WORK TO BE COMPLETED :: Repeat each line of the listing exactly as written.

INFORMATION GIVEN ::
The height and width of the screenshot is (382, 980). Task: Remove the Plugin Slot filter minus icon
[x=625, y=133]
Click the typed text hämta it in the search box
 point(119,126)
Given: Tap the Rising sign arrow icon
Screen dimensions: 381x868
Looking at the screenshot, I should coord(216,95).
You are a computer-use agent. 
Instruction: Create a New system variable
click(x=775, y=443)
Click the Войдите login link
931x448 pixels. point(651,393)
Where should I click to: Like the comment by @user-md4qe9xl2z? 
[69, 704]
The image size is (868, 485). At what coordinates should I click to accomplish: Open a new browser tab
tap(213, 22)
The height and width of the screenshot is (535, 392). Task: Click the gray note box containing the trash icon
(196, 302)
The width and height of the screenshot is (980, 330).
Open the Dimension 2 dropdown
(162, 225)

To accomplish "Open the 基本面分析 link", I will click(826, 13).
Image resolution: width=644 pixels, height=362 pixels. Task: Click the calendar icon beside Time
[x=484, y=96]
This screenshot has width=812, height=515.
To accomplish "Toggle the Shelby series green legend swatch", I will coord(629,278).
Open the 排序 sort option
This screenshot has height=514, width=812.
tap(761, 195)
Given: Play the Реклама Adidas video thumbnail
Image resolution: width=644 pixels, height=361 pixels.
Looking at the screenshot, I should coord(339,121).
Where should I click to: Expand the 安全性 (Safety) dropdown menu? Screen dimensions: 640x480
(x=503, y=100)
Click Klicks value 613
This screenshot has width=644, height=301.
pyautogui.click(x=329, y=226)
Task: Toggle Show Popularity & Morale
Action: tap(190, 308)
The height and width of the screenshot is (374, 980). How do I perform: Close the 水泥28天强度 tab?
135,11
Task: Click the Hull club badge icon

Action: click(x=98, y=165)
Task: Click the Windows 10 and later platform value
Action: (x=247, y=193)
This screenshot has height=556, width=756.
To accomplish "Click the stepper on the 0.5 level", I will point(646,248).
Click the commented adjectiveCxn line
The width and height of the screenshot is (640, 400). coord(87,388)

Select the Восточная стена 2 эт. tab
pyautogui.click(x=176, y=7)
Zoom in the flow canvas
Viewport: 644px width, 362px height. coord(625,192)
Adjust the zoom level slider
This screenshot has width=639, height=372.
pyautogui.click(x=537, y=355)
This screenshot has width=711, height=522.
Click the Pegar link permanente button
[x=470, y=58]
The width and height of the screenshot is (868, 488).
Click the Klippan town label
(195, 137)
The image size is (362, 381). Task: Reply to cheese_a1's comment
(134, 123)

EXERCISE RESPONSE ::
The height and width of the screenshot is (382, 980). Task: Remove the Plugin Slot filter minus icon
[x=625, y=133]
Click the typed text hämta it in the search box
 point(119,126)
Given: Tap the Rising sign arrow icon
Screen dimensions: 381x868
Looking at the screenshot, I should coord(216,95).
You are a computer-use agent. 
Instruction: Create a New system variable
click(x=775, y=443)
Click the Войдите login link
931x448 pixels. point(651,393)
Where should I click to: Like the comment by @user-md4qe9xl2z? 
[69, 704]
The image size is (868, 485). At what coordinates should I click to accomplish: Open a new browser tab
tap(213, 22)
The height and width of the screenshot is (535, 392). Task: Click the gray note box containing the trash icon
(196, 302)
The width and height of the screenshot is (980, 330).
Open the Dimension 2 dropdown
(162, 225)

To accomplish "Open the 基本面分析 link", I will click(826, 13).
Image resolution: width=644 pixels, height=362 pixels. Task: Click the calendar icon beside Time
[x=484, y=96]
This screenshot has width=812, height=515.
To accomplish "Toggle the Shelby series green legend swatch", I will coord(629,278).
Open the 排序 sort option
This screenshot has height=514, width=812.
tap(761, 195)
Given: Play the Реклама Adidas video thumbnail
Image resolution: width=644 pixels, height=361 pixels.
Looking at the screenshot, I should coord(339,121).
Where should I click to: Expand the 安全性 (Safety) dropdown menu? Screen dimensions: 640x480
(x=503, y=100)
Click Klicks value 613
This screenshot has width=644, height=301.
pyautogui.click(x=329, y=226)
Task: Toggle Show Popularity & Morale
Action: tap(190, 308)
The height and width of the screenshot is (374, 980). How do I perform: Close the 水泥28天强度 tab?
135,11
Task: Click the Hull club badge icon

Action: click(x=98, y=165)
Task: Click the Windows 10 and later platform value
Action: (x=247, y=193)
This screenshot has height=556, width=756.
To accomplish "Click the stepper on the 0.5 level", I will point(646,248).
Click the commented adjectiveCxn line
The width and height of the screenshot is (640, 400). coord(87,388)

Select the Восточная стена 2 эт. tab
pyautogui.click(x=176, y=7)
Zoom in the flow canvas
Viewport: 644px width, 362px height. coord(625,192)
Adjust the zoom level slider
This screenshot has width=639, height=372.
pyautogui.click(x=537, y=355)
This screenshot has width=711, height=522.
Click the Pegar link permanente button
[x=470, y=58]
The width and height of the screenshot is (868, 488).
Click the Klippan town label
(195, 137)
The image size is (362, 381). Task: Reply to cheese_a1's comment
(134, 123)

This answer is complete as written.